What to work on => The required answer is an exact copy of the lines from the one containing "Screen dimensions: 1130x684" to the end of the listing, both included, without any pictures.

Information supplied =>
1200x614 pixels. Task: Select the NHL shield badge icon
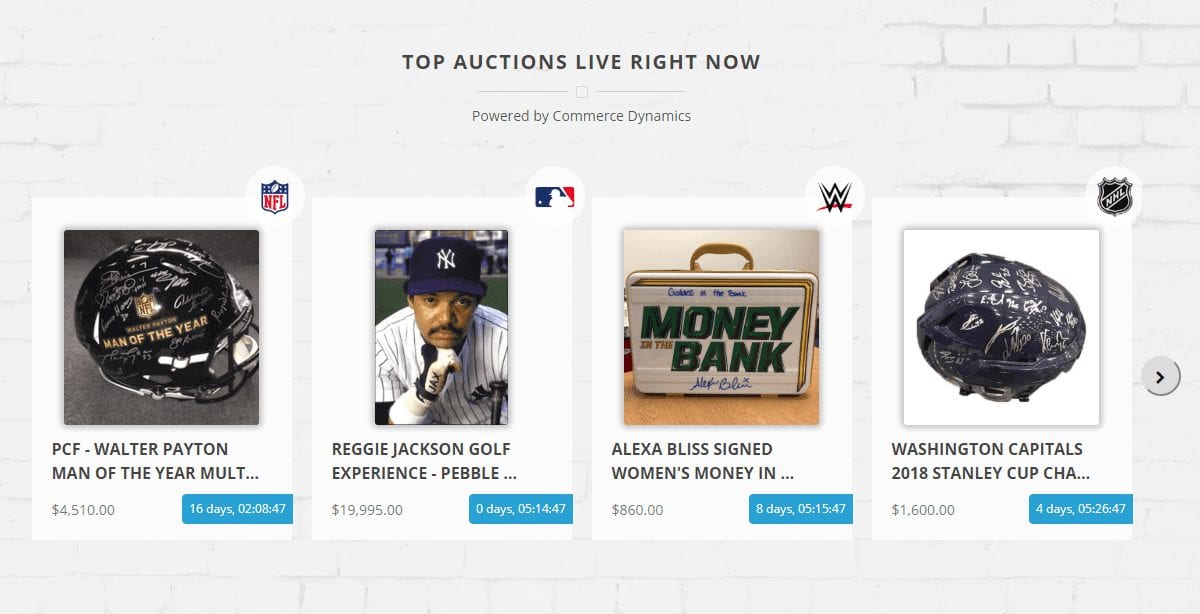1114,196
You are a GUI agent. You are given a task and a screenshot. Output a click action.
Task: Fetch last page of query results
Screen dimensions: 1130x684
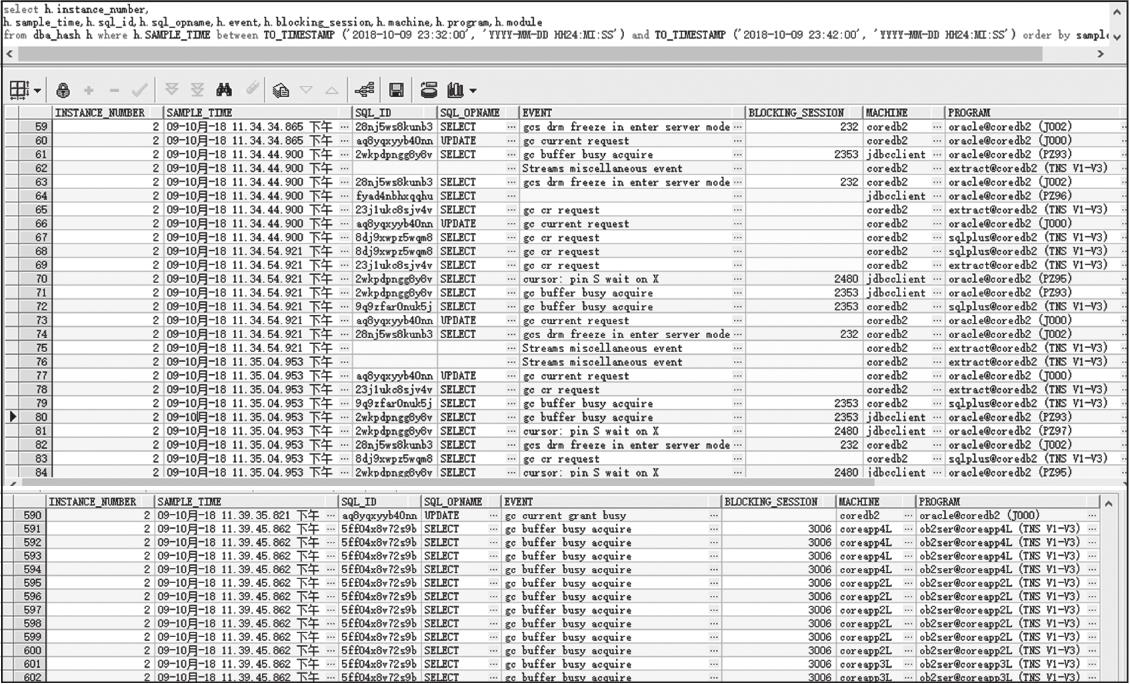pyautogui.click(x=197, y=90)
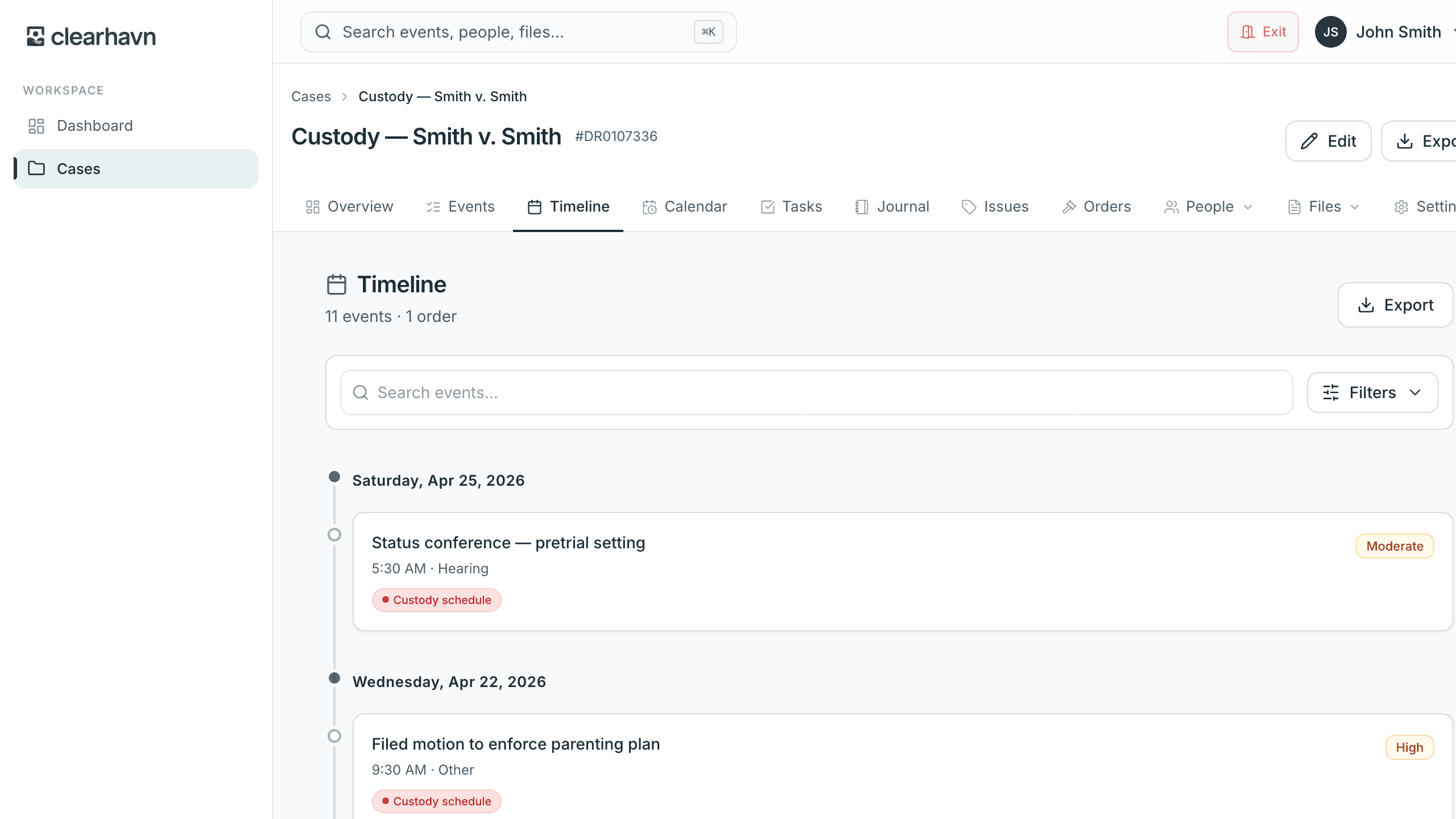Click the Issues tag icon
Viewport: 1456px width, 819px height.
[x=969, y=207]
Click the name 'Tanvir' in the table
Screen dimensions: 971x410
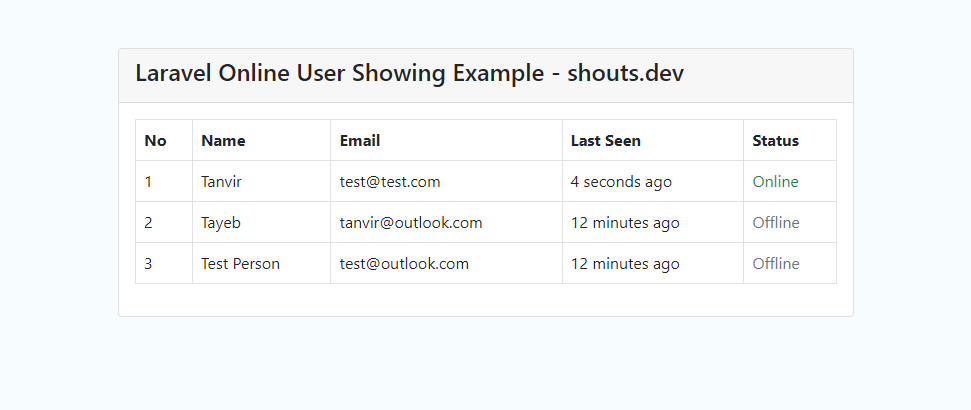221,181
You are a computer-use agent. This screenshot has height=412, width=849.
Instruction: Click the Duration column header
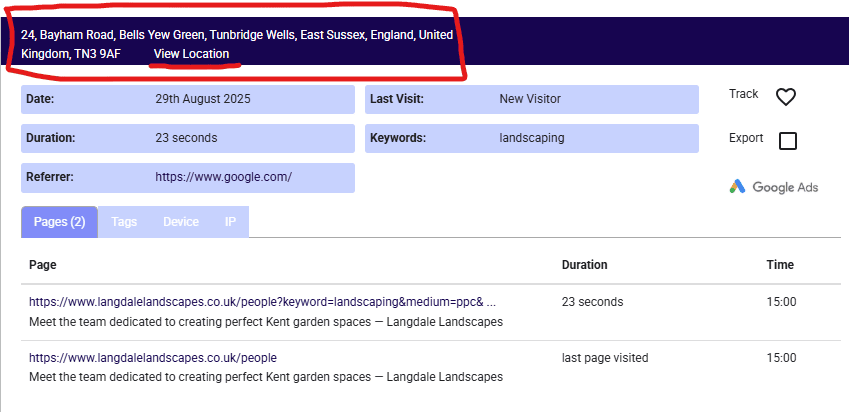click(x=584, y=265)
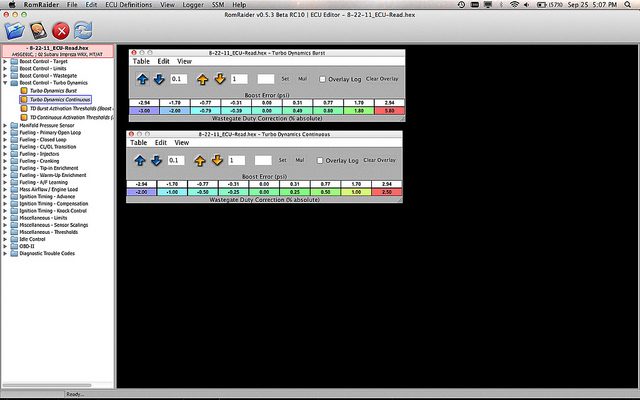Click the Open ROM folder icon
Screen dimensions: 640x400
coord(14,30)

Output =>
Screen dimensions: 1130x684
pyautogui.click(x=197, y=90)
Click the Issues tag icon
Viewport: 1456px width, 819px height.
[x=969, y=207]
Click the name 'Tanvir' in the table
Screen dimensions: 971x410
221,181
You are a computer-use agent. This screenshot has height=412, width=849.
Instruction: Click the Duration column header
click(x=584, y=265)
Click the Open ROM folder icon
Screen dimensions: 640x400
coord(14,30)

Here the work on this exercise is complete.